▽
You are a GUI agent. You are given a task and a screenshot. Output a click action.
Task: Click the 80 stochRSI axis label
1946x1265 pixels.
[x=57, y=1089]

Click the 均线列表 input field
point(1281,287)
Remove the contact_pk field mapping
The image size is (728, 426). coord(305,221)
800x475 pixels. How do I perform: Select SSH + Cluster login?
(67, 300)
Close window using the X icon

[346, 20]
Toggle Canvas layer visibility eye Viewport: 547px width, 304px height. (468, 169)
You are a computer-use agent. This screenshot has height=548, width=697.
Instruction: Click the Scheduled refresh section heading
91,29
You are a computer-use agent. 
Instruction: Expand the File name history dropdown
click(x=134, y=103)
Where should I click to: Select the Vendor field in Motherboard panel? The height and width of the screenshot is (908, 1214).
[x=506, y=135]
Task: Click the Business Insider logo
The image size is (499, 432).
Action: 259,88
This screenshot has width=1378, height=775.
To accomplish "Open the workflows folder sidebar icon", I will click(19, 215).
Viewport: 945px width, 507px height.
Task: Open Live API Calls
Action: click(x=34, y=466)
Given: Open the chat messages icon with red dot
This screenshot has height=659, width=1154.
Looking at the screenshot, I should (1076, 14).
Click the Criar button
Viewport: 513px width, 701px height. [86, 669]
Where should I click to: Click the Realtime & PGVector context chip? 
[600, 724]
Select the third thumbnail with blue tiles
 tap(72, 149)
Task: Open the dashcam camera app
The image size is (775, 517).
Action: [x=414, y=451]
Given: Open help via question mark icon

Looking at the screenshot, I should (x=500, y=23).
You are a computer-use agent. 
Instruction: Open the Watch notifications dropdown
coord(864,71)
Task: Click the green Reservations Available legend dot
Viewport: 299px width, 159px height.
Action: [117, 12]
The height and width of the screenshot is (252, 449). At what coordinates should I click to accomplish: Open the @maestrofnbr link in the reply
△
## Task instructions:
Rewrite the listing above, replacing "computer-use agent" with "screen assistant" wherever it occurs and leaving everything else untouched.

## Result of the task:
You are a GUI agent. You are given a task and a screenshot. Output a click action.
Task: Click the 80 stochRSI axis label
1946x1265 pixels.
[x=57, y=1089]

Click the 均线列表 input field
point(1281,287)
Remove the contact_pk field mapping
The image size is (728, 426). coord(305,221)
800x475 pixels. How do I perform: Select SSH + Cluster login?
(67, 300)
Close window using the X icon

[346, 20]
Toggle Canvas layer visibility eye Viewport: 547px width, 304px height. (468, 169)
You are a screen assistant. This screenshot has height=548, width=697.
Instruction: Click the Scheduled refresh section heading
91,29
You are a screen assistant. 
Instruction: Expand the File name history dropdown
click(x=134, y=103)
Where should I click to: Select the Vendor field in Motherboard panel? The height and width of the screenshot is (908, 1214).
[x=506, y=135]
Task: Click the Business Insider logo
The image size is (499, 432).
Action: 259,88
This screenshot has width=1378, height=775.
To accomplish "Open the workflows folder sidebar icon", I will click(19, 215).
Viewport: 945px width, 507px height.
Task: Open Live API Calls
Action: click(x=34, y=466)
Given: Open the chat messages icon with red dot
This screenshot has height=659, width=1154.
Looking at the screenshot, I should (1076, 14).
Click the Criar button
Viewport: 513px width, 701px height. [86, 669]
Where should I click to: Click the Realtime & PGVector context chip? 
[600, 724]
Select the third thumbnail with blue tiles
 tap(72, 149)
Task: Open the dashcam camera app
The image size is (775, 517).
Action: [x=414, y=451]
Given: Open help via question mark icon

Looking at the screenshot, I should (x=500, y=23).
You are a screen assistant. 
Instruction: Open the Watch notifications dropdown
coord(864,71)
Task: Click the green Reservations Available legend dot
Viewport: 299px width, 159px height.
Action: [117, 12]
The height and width of the screenshot is (252, 449). At what coordinates should I click to accomplish: Open the @maestrofnbr link in the reply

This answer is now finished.